▶ Exercise details
Each record below should be set down exactly.

▶ Data provided
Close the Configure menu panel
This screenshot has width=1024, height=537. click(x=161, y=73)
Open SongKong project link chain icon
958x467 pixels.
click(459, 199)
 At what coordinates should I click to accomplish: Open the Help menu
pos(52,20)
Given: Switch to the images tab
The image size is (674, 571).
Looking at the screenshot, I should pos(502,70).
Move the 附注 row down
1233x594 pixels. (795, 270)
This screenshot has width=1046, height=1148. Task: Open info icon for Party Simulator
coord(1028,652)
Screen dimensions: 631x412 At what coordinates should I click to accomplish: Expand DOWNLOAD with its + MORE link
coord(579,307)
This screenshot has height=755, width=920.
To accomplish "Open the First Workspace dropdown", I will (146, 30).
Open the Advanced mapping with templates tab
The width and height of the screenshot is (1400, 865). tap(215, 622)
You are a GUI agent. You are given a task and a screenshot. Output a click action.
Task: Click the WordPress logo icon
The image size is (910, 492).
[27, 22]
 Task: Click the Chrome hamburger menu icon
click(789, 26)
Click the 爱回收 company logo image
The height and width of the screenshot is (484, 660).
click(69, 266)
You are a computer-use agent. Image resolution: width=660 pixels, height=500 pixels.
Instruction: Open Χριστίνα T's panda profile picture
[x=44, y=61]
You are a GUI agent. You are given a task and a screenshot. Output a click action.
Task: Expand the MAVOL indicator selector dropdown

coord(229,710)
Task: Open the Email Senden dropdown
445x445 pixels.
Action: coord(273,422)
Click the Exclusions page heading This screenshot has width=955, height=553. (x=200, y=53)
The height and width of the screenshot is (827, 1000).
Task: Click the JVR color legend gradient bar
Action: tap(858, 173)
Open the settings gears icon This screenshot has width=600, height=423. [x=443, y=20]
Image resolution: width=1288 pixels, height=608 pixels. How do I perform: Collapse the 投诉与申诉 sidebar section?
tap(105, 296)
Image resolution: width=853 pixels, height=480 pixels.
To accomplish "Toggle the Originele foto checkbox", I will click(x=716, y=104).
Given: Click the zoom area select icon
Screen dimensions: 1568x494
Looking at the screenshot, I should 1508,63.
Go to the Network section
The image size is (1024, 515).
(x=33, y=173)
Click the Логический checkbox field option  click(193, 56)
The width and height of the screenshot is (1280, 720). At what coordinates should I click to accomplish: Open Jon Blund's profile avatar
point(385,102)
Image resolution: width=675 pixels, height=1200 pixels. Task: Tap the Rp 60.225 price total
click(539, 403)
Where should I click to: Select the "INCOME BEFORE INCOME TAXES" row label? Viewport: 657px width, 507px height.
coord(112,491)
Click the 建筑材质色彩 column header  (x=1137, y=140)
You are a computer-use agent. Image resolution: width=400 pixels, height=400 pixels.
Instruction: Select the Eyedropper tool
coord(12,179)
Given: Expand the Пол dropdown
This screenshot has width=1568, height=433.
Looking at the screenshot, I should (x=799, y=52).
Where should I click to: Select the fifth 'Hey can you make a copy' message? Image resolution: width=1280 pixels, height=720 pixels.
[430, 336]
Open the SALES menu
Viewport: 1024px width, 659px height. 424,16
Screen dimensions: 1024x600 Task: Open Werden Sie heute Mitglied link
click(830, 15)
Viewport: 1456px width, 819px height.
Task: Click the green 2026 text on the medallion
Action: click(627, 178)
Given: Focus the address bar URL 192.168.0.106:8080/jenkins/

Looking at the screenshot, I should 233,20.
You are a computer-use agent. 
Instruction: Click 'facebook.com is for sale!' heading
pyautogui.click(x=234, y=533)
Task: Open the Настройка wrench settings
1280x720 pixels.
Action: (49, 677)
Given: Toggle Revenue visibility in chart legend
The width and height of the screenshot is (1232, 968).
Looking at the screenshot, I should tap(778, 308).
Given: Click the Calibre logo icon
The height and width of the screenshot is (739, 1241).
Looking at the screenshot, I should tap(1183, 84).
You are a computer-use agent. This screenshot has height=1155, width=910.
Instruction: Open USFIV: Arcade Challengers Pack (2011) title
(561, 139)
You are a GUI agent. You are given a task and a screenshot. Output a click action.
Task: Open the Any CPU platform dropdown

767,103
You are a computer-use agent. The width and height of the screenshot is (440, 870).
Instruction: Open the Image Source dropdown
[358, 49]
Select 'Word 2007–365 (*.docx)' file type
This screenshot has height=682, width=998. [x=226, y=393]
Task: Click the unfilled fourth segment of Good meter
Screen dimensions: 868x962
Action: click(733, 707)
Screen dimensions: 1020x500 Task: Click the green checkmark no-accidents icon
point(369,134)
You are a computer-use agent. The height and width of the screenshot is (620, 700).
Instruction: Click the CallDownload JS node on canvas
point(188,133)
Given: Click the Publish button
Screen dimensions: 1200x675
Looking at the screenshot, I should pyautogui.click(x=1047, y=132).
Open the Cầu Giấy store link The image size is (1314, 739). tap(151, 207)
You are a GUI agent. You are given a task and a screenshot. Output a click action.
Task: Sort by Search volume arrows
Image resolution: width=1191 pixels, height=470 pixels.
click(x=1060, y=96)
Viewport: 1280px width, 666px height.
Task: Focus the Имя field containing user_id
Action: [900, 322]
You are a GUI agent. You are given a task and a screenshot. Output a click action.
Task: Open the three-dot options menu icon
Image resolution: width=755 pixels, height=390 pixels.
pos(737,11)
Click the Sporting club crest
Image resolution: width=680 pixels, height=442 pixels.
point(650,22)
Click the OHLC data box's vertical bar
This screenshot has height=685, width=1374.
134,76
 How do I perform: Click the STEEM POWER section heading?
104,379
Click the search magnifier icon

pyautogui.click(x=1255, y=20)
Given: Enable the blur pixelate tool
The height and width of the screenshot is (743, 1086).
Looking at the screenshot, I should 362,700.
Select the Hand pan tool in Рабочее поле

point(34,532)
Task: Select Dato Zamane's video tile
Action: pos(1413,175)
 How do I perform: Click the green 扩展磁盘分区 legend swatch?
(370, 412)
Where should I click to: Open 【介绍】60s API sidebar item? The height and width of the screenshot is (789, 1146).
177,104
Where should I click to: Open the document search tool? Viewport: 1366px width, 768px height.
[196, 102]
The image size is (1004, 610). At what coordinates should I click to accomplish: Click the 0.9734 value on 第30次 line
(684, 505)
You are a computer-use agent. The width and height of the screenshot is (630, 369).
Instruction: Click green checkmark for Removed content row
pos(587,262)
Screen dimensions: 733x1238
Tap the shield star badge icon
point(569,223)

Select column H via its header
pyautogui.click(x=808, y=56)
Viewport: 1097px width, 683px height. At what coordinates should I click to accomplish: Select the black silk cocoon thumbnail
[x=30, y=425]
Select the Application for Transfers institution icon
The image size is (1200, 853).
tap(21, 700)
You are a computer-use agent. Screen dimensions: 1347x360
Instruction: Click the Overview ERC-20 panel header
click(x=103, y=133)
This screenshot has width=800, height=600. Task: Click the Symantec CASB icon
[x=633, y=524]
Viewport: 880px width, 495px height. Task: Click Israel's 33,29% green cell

▶ Output for this exercise
Close the Configure menu panel
This screenshot has width=1024, height=537. click(x=161, y=73)
Open SongKong project link chain icon
958x467 pixels.
click(459, 199)
 At what coordinates should I click to accomplish: Open the Help menu
pos(52,20)
Given: Switch to the images tab
The image size is (674, 571).
Looking at the screenshot, I should pos(502,70).
Move the 附注 row down
1233x594 pixels. (795, 270)
This screenshot has width=1046, height=1148. Task: Open info icon for Party Simulator
coord(1028,652)
Screen dimensions: 631x412 At what coordinates should I click to accomplish: Expand DOWNLOAD with its + MORE link
coord(579,307)
This screenshot has height=755, width=920.
To accomplish "Open the First Workspace dropdown", I will (146, 30).
Open the Advanced mapping with templates tab
The width and height of the screenshot is (1400, 865). tap(215, 622)
You are a GUI agent. You are given a task and a screenshot. Output a click action.
Task: Click the WordPress logo icon
The image size is (910, 492).
[27, 22]
 Task: Click the Chrome hamburger menu icon
click(789, 26)
Click the 爱回收 company logo image
The height and width of the screenshot is (484, 660).
click(69, 266)
You are a computer-use agent. Image resolution: width=660 pixels, height=500 pixels.
Instruction: Open Χριστίνα T's panda profile picture
[x=44, y=61]
You are a GUI agent. You are given a task and a screenshot. Output a click action.
Task: Expand the MAVOL indicator selector dropdown

coord(229,710)
Task: Open the Email Senden dropdown
445x445 pixels.
Action: coord(273,422)
Click the Exclusions page heading This screenshot has width=955, height=553. (x=200, y=53)
The height and width of the screenshot is (827, 1000).
Task: Click the JVR color legend gradient bar
Action: tap(858, 173)
Open the settings gears icon This screenshot has width=600, height=423. [x=443, y=20]
Image resolution: width=1288 pixels, height=608 pixels. How do I perform: Collapse the 投诉与申诉 sidebar section?
tap(105, 296)
Image resolution: width=853 pixels, height=480 pixels.
To accomplish "Toggle the Originele foto checkbox", I will click(x=716, y=104).
Given: Click the zoom area select icon
Screen dimensions: 1568x494
Looking at the screenshot, I should 1508,63.
Go to the Network section
The image size is (1024, 515).
(x=33, y=173)
Click the Логический checkbox field option  click(193, 56)
The width and height of the screenshot is (1280, 720). At what coordinates should I click to accomplish: Open Jon Blund's profile avatar
point(385,102)
Image resolution: width=675 pixels, height=1200 pixels. Task: Tap the Rp 60.225 price total
click(539, 403)
Where should I click to: Select the "INCOME BEFORE INCOME TAXES" row label? Viewport: 657px width, 507px height.
coord(112,491)
Click the 建筑材质色彩 column header  (x=1137, y=140)
You are a computer-use agent. Image resolution: width=400 pixels, height=400 pixels.
Instruction: Select the Eyedropper tool
coord(12,179)
Given: Expand the Пол dropdown
This screenshot has width=1568, height=433.
Looking at the screenshot, I should (x=799, y=52).
Where should I click to: Select the fifth 'Hey can you make a copy' message? Image resolution: width=1280 pixels, height=720 pixels.
[430, 336]
Open the SALES menu
Viewport: 1024px width, 659px height. 424,16
Screen dimensions: 1024x600 Task: Open Werden Sie heute Mitglied link
click(830, 15)
Viewport: 1456px width, 819px height.
Task: Click the green 2026 text on the medallion
Action: click(627, 178)
Given: Focus the address bar URL 192.168.0.106:8080/jenkins/

Looking at the screenshot, I should 233,20.
You are a computer-use agent. 
Instruction: Click 'facebook.com is for sale!' heading
pyautogui.click(x=234, y=533)
Task: Open the Настройка wrench settings
1280x720 pixels.
Action: (49, 677)
Given: Toggle Revenue visibility in chart legend
The width and height of the screenshot is (1232, 968).
Looking at the screenshot, I should tap(778, 308).
Given: Click the Calibre logo icon
The height and width of the screenshot is (739, 1241).
Looking at the screenshot, I should tap(1183, 84).
You are a computer-use agent. This screenshot has height=1155, width=910.
Instruction: Open USFIV: Arcade Challengers Pack (2011) title
(561, 139)
You are a GUI agent. You are given a task and a screenshot. Output a click action.
Task: Open the Any CPU platform dropdown

767,103
You are a computer-use agent. The width and height of the screenshot is (440, 870).
Instruction: Open the Image Source dropdown
[358, 49]
Select 'Word 2007–365 (*.docx)' file type
This screenshot has height=682, width=998. [x=226, y=393]
Task: Click the unfilled fourth segment of Good meter
Screen dimensions: 868x962
Action: click(733, 707)
Screen dimensions: 1020x500 Task: Click the green checkmark no-accidents icon
point(369,134)
You are a computer-use agent. The height and width of the screenshot is (620, 700).
Instruction: Click the CallDownload JS node on canvas
point(188,133)
Given: Click the Publish button
Screen dimensions: 1200x675
Looking at the screenshot, I should pyautogui.click(x=1047, y=132).
Open the Cầu Giấy store link The image size is (1314, 739). tap(151, 207)
You are a GUI agent. You are given a task and a screenshot. Output a click action.
Task: Sort by Search volume arrows
Image resolution: width=1191 pixels, height=470 pixels.
click(x=1060, y=96)
Viewport: 1280px width, 666px height.
Task: Focus the Имя field containing user_id
Action: [900, 322]
You are a GUI agent. You are given a task and a screenshot. Output a click action.
Task: Open the three-dot options menu icon
Image resolution: width=755 pixels, height=390 pixels.
pos(737,11)
Click the Sporting club crest
Image resolution: width=680 pixels, height=442 pixels.
point(650,22)
Click the OHLC data box's vertical bar
This screenshot has height=685, width=1374.
134,76
 How do I perform: Click the STEEM POWER section heading?
104,379
Click the search magnifier icon

pyautogui.click(x=1255, y=20)
Given: Enable the blur pixelate tool
The height and width of the screenshot is (743, 1086).
Looking at the screenshot, I should 362,700.
Select the Hand pan tool in Рабочее поле

point(34,532)
Task: Select Dato Zamane's video tile
Action: pos(1413,175)
 How do I perform: Click the green 扩展磁盘分区 legend swatch?
(370, 412)
Where should I click to: Open 【介绍】60s API sidebar item? The height and width of the screenshot is (789, 1146).
177,104
Where should I click to: Open the document search tool? Viewport: 1366px width, 768px height.
[196, 102]
The image size is (1004, 610). At what coordinates should I click to accomplish: Click the 0.9734 value on 第30次 line
(684, 505)
You are a computer-use agent. The width and height of the screenshot is (630, 369).
Instruction: Click green checkmark for Removed content row
pos(587,262)
Screen dimensions: 733x1238
Tap the shield star badge icon
point(569,223)

Select column H via its header
pyautogui.click(x=808, y=56)
Viewport: 1097px width, 683px height. At what coordinates should I click to accomplish: Select the black silk cocoon thumbnail
[x=30, y=425]
Select the Application for Transfers institution icon
The image size is (1200, 853).
tap(21, 700)
You are a computer-use agent. Screen dimensions: 1347x360
Instruction: Click the Overview ERC-20 panel header
click(x=103, y=133)
This screenshot has width=800, height=600. Task: Click the Symantec CASB icon
[x=633, y=524]
Viewport: 880px width, 495px height. Task: Click Israel's 33,29% green cell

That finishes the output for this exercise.